─── Provided records

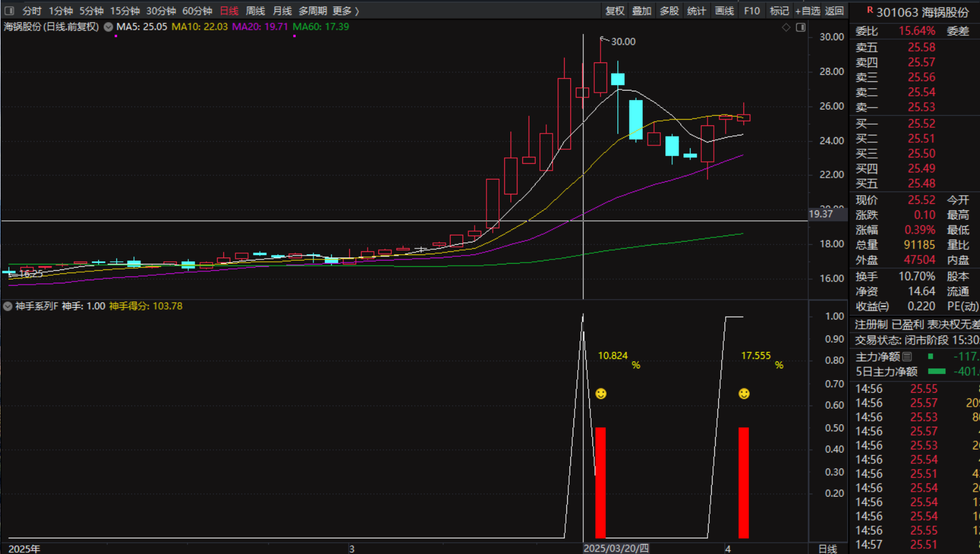Expand MA indicator dropdown beside 海锅股份
The image size is (980, 554).
108,27
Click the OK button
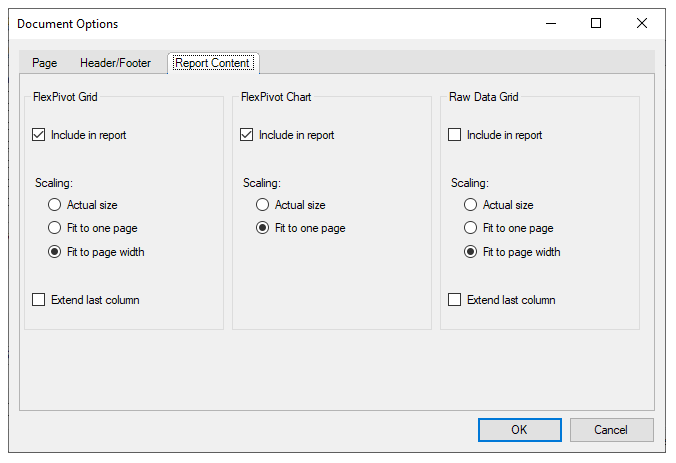Viewport: 676px width, 463px height. [x=519, y=430]
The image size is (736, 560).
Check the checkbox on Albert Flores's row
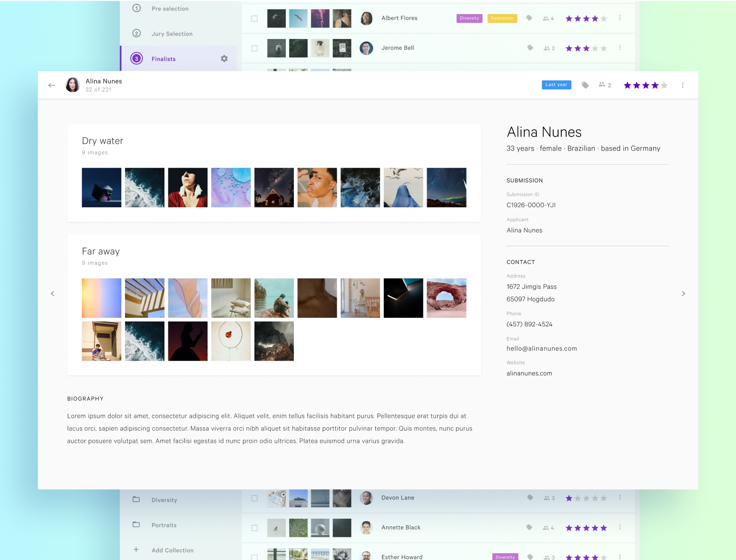254,18
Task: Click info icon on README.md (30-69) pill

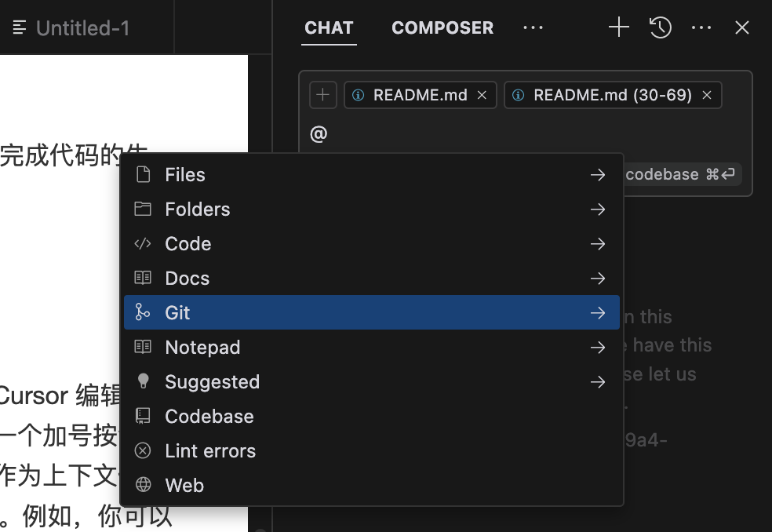Action: tap(519, 95)
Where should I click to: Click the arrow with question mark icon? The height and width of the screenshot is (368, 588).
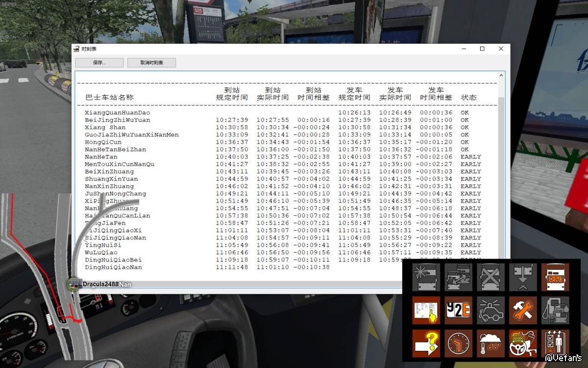click(426, 343)
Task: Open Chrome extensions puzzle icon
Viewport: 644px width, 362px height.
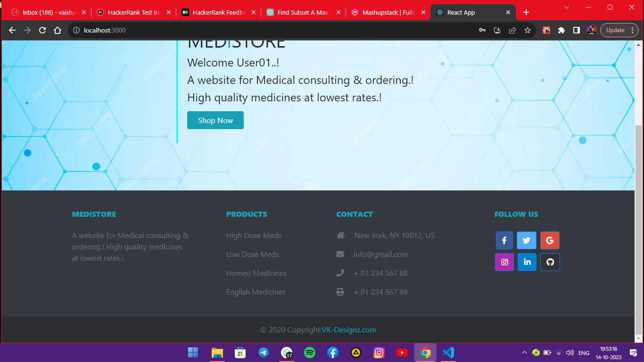Action: (561, 30)
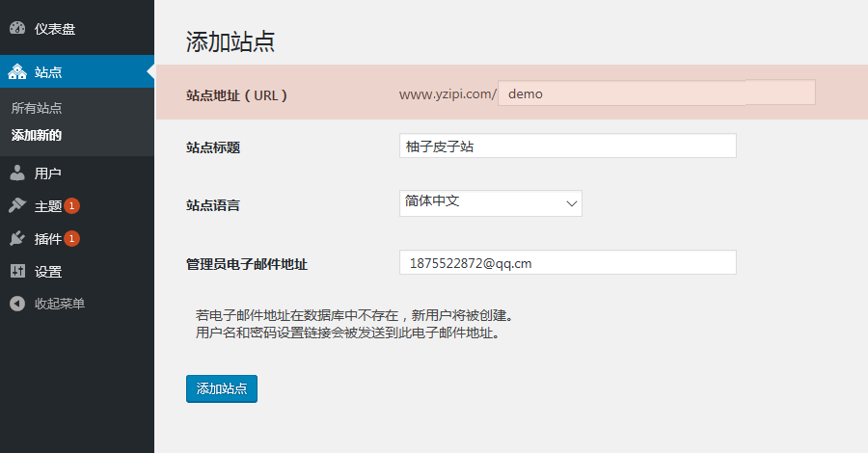The height and width of the screenshot is (453, 868).
Task: Focus the site URL field containing demo
Action: point(656,93)
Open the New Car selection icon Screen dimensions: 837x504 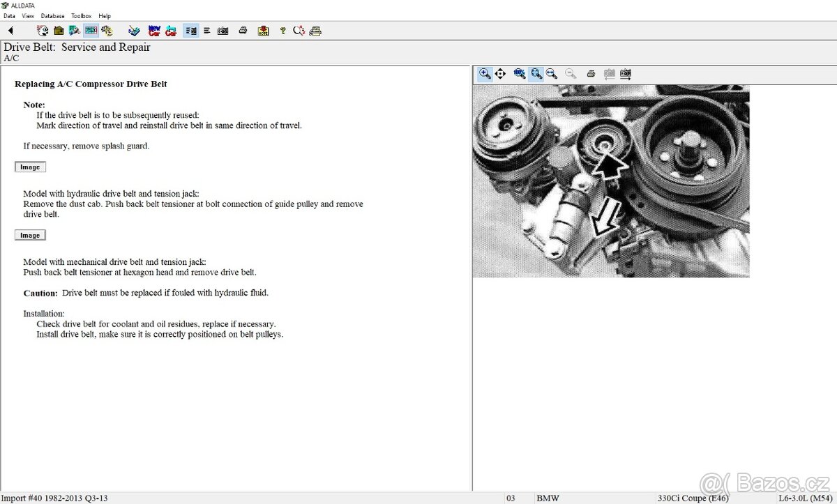coord(155,30)
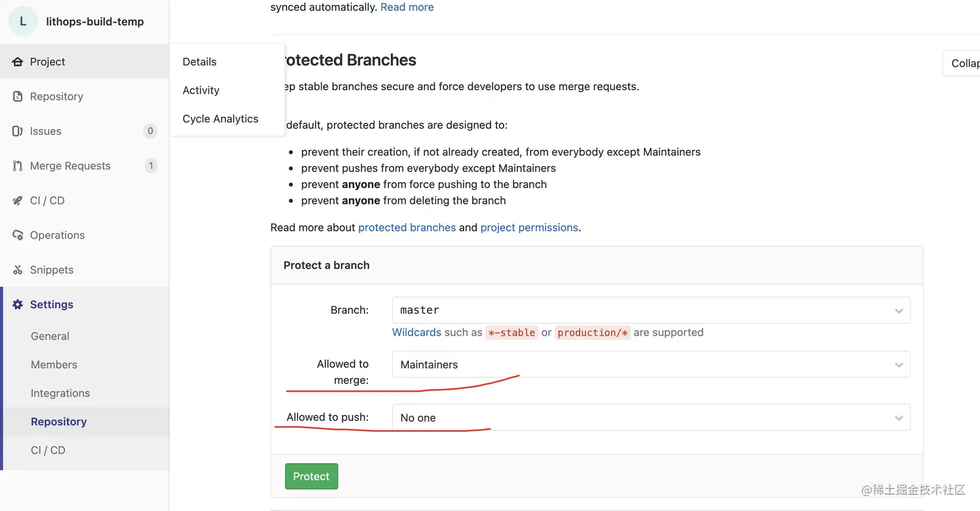Screen dimensions: 980x511
Task: Click the Merge Requests icon
Action: (18, 166)
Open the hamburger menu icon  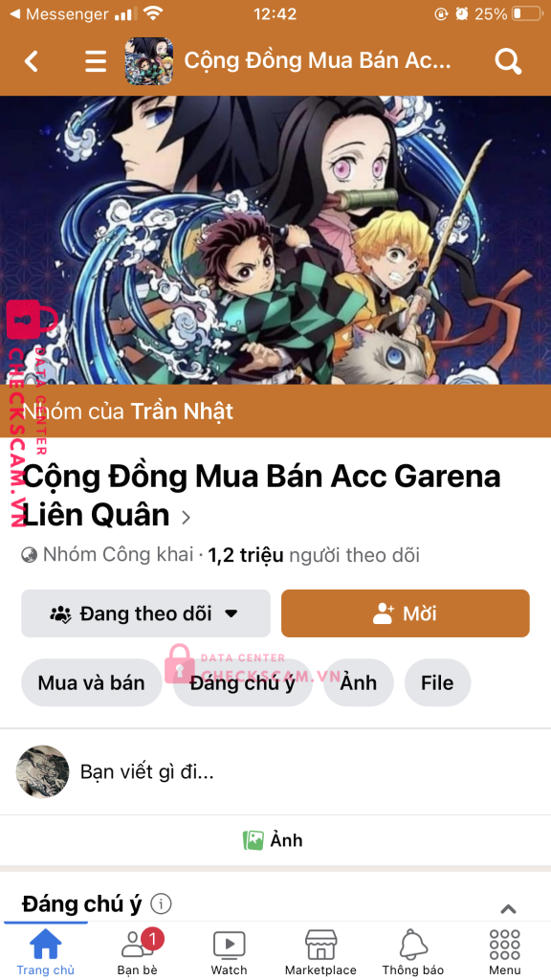[96, 61]
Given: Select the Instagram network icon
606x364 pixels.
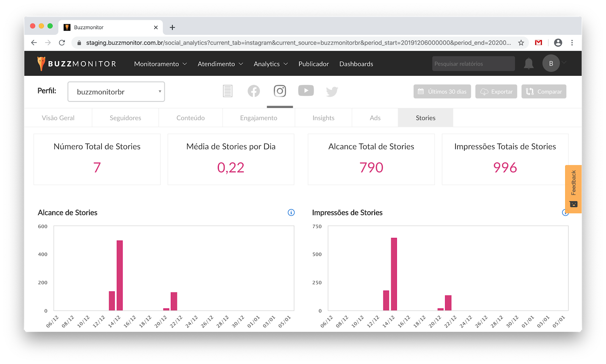Looking at the screenshot, I should (280, 91).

──────

▶ Required work
What you set down should be exactly the lines from the line containing "Given: Select the Instagram network icon" to the last line of the entries above, both included, with no pictures.

▶ Output below
Given: Select the Instagram network icon
606x364 pixels.
Looking at the screenshot, I should (280, 91).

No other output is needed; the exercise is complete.